──────── DATA EXCERPTS

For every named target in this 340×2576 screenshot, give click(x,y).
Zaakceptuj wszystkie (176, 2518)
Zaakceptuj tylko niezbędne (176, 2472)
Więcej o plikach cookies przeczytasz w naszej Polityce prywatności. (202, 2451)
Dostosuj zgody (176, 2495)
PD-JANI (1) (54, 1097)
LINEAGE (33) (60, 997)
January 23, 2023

────────────────

• EXERCISE OBJECTIVE
What lines of the data contain the string "Zaakceptuj"? List them.

• SOLVED PROBLEM
Zaakceptuj wszystkie (176, 2518)
Zaakceptuj tylko niezbędne (176, 2472)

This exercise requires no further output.